Lean Sigma for Discrete Manufacturing


Sustainable Gains, Profitable Growth

Discrete manufacturers talk about parts, not ingredients; bills of materials, not formulas or recipes; and units of output, not weight or volume.  They make cars and motor homes, refrigerators and flat-screen TVs, arterial stents and surgical saws, and multi-ton pieces of industrial equipment. And they make the millions of parts and components that go into these products.

The application of lean manufacturing principles has a long history in discrete manufacturing operations, as exemplified by Toyota Motor Company and the Toyota Production System (TPS). You would be hard-pressed to find an operations executive or business manager in a discrete manufacturing company who has not studied and attempted to apply lean and Six Sigma tools in their facilities. The bottom-line results, in too many cases, have been disappointing.

For two decades TBM has helped discrete manufacturing clients achieve double-digit improvements that positively impact their bottom lines. We help them apply a unique combination of lean and Six Sigma time-based management techniques, which we bring together as Lean Sigma. Manufacturers frequently come to TBM because they’ve hit an operational or market crisis and need to change what they do and how they do it, and they have to make changes fast. Common circumstances include:

  • Skyrocketing material or energy costs
  • Rapid fluctuations in customer demand
  • Long delivery lead times
  • Persistent quality problems
  • Declining margins and shrinking market share
  • High rates of worker injury and illness.

The second major reason that companies come to TBM presents a different set of challenges. After several years, following some early success, many lean initiatives lose momentum.  The dramatic productivity, quality, inventory and floorspace gains from the initial switch to some version of one-piece flow from batch production have been achieved. Project frequency slows down. Returns dwindle.

In such cases the tools and cost-cutting benefits of lean have been the primary drivers, and the long-term learning and people development aspect of TPS have been overlooked.  Lean initiatives fail to take hold or lose momentum because the company’s underlying culture, performance incentives, and leadership focus have not evolved.  No matter what anyone tells you, culture change is difficult. It takes time.

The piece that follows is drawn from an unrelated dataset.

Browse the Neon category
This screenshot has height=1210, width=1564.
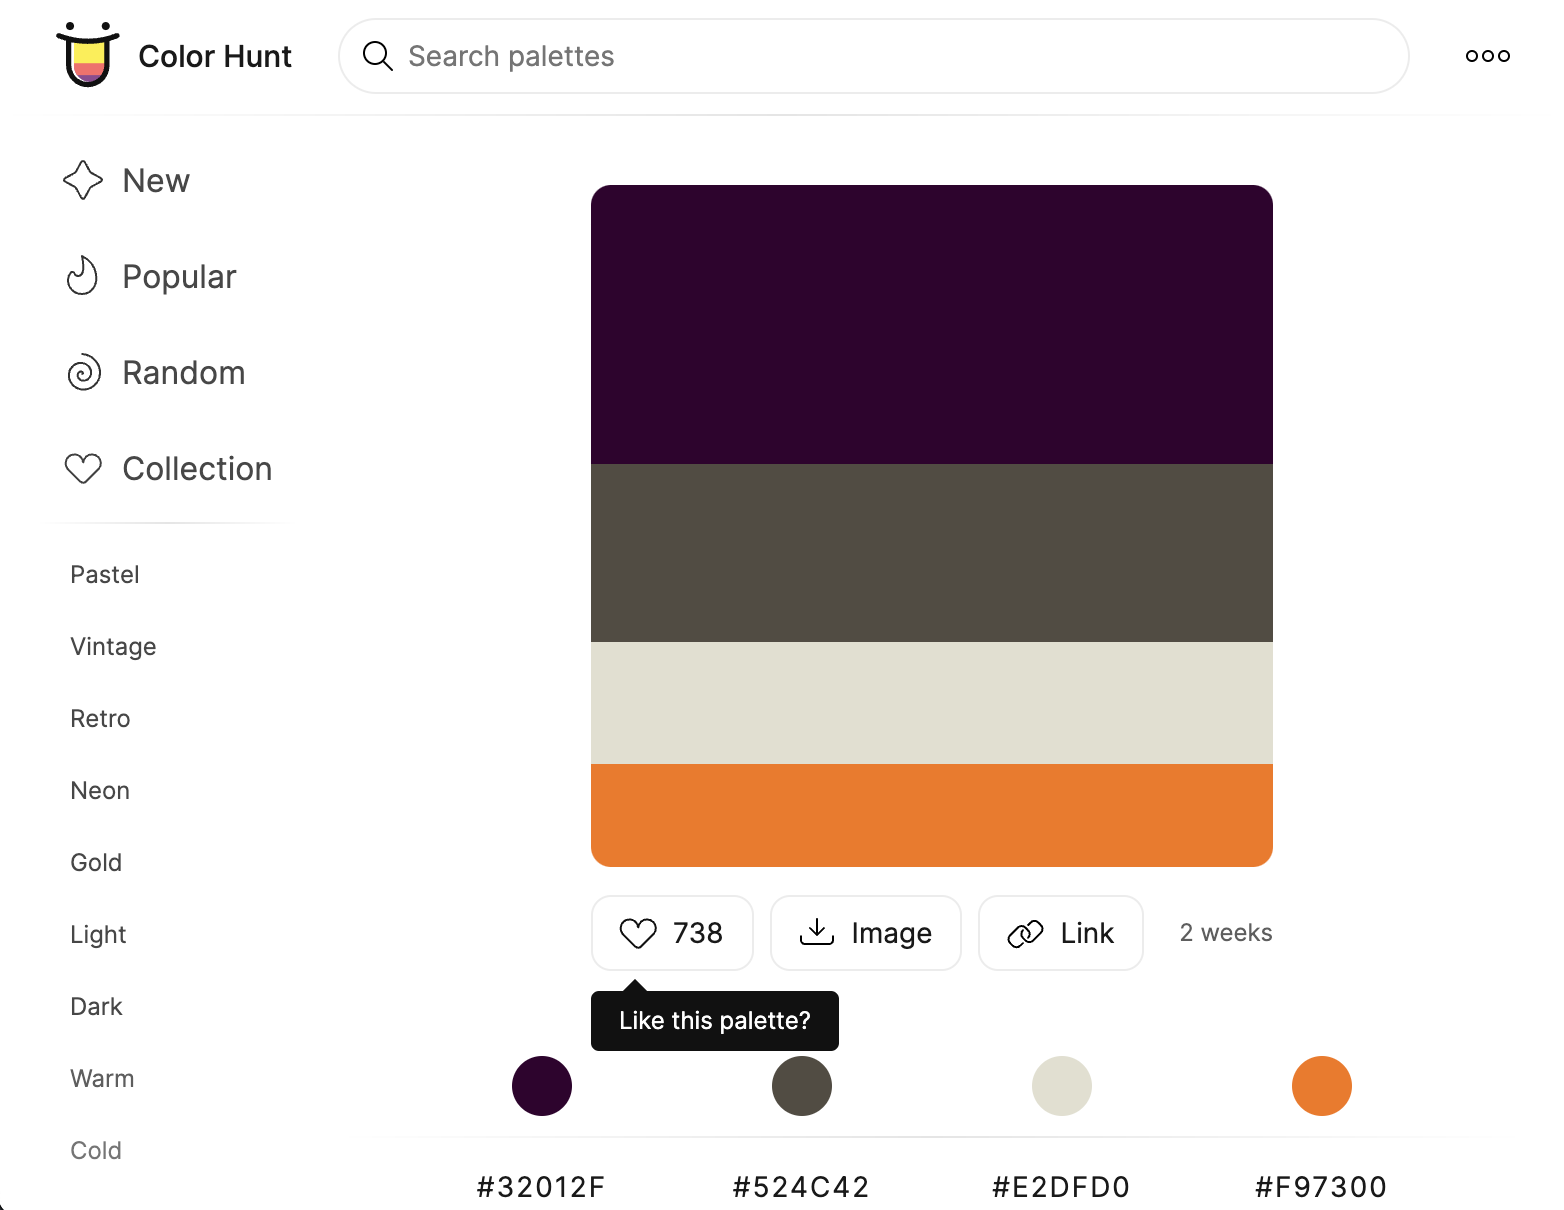(x=100, y=791)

TBM’s Long-Term Transformation and Business Process Improvement services help discrete manufacturers with an immediate need to transform their business, and those whose continuous improvement programs have stalled regain their initial momentum.  TBM’s Rapid Rightsizing process helps companies get started or resume their lean journey by prioritizing projects and achieving substantial and sustainable improvements in safety, quality, costs, service levels, inventory and delivery.

In many cases, the biggest opportunities lie outside of the factory, in the front office, in the engineering department, back into the supply chain, and forward into the dealer or distributor network. TBM’s Lean Value Chain services can help synchronize supply and demand chain activities to maintain consistent quality, cost and delivery performance. Our Lean Sigma Product Development process slashes the time required to develop profitable ideas from the initial concept to full production. TBM’s Lean Leadership and Sustainment practice provides leadership knowledge and guidance customized to the unique requirements of your company and your executives and managers. That knowledge foundation is transferred throughout your management team by the TBM Lean Sigma Institute. Collectively, such efforts can unleash market potential that an operationally superior manufacturing company has the resources to exploit.

When Hayward Pool Products began working with TBM, it was an unlikely candidate for dramatic change. The company was already a worldwide market leader in pool equipment, growing at double-digit rates nearly every year.  But Hayward was a typical batch manufacturer and growth meant more equipment, space and inventory.  TBM helped Hayward make the initial leap from batch manufacturer to one-piece flow, and then leverage its knowledge and success throughout the company. Since embracing Lean Sigma techniques and culture, Hayward has increased its market share advantage and doubled sales with less production space and no change in the number of direct labor employees.  On-time delivery has increased 25 percent and work-in-process inventory jumped from around 13 to over 50 turns per year.